What is being asked:
Retype the lines of the material exactly, beginning with the line that contains "For every named" and continuing through the line that contains "Go to Home (187, 846)".

The records:
::::::::

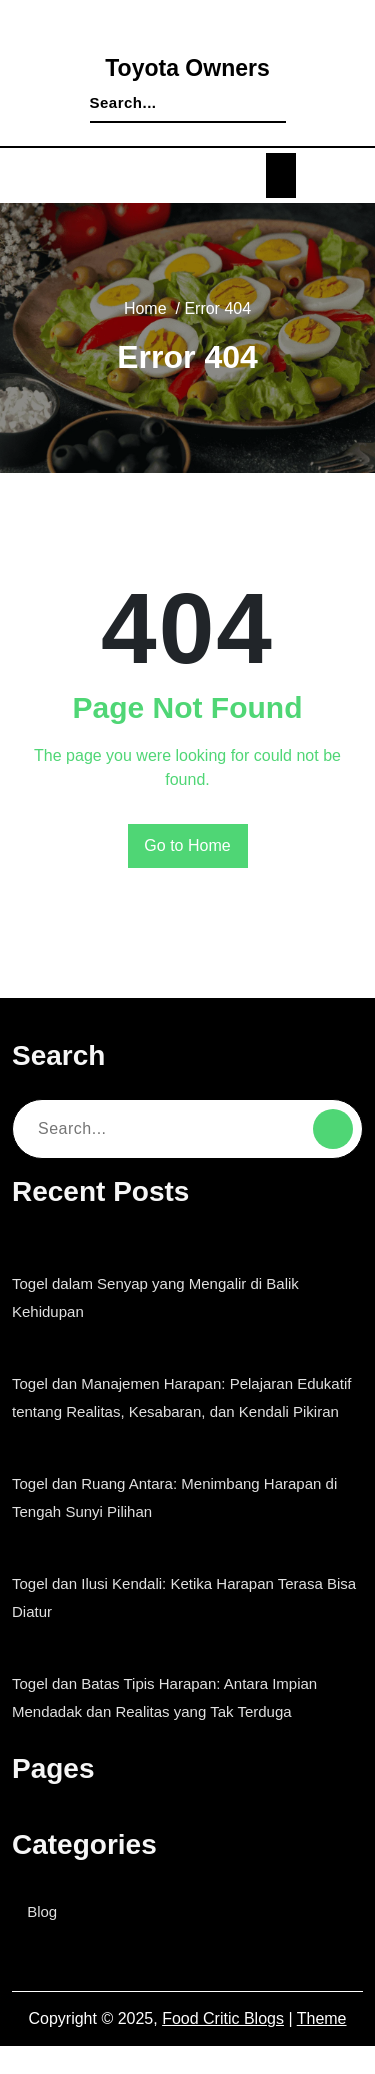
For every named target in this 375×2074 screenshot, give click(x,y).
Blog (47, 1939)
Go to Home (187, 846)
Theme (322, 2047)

::::::::

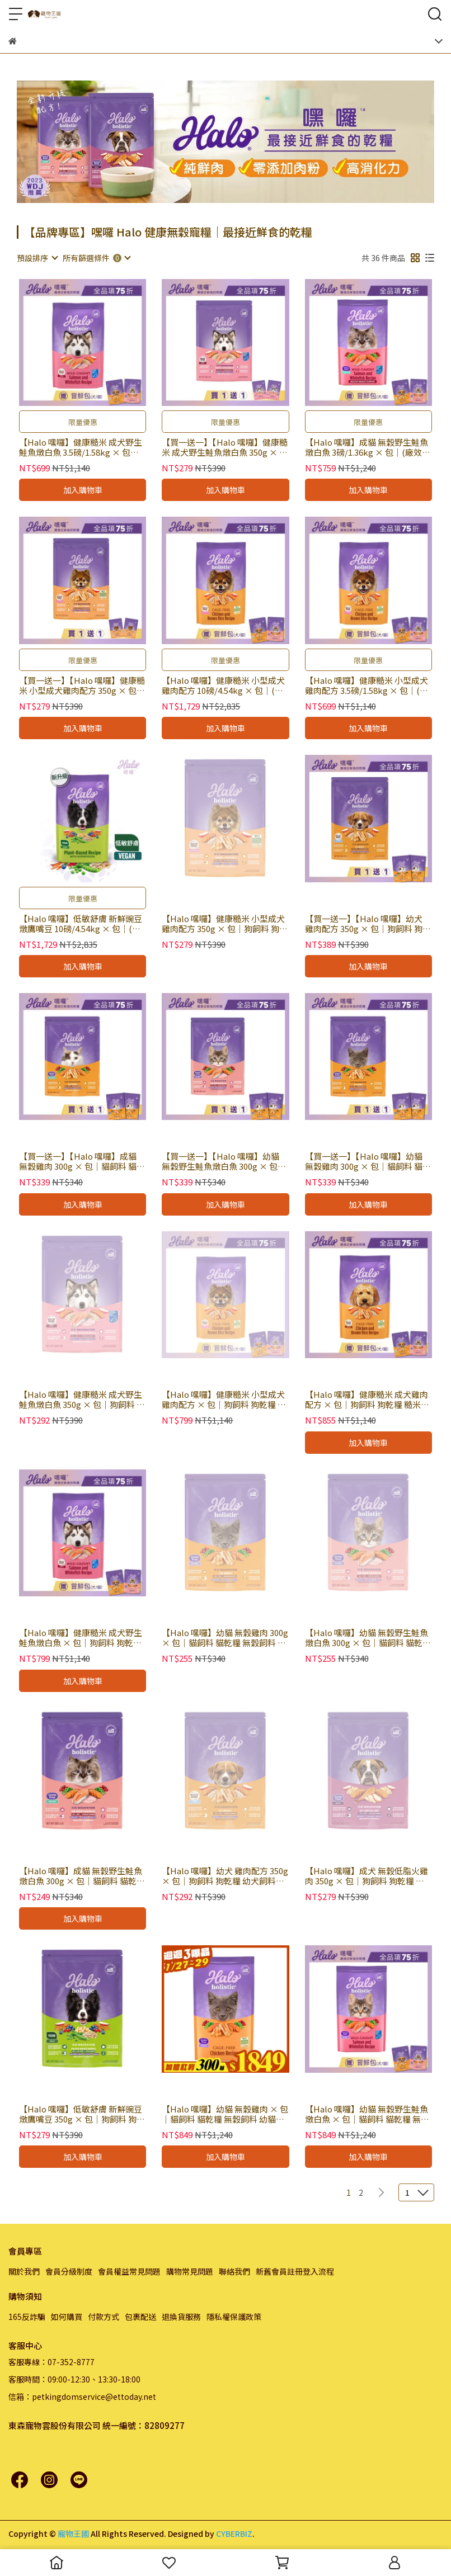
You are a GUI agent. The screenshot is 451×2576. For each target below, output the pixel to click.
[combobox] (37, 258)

::::::::

Final result:
For every named target in this 375×2074 screenshot, give click(x,y).
Blog (47, 1939)
Go to Home (187, 846)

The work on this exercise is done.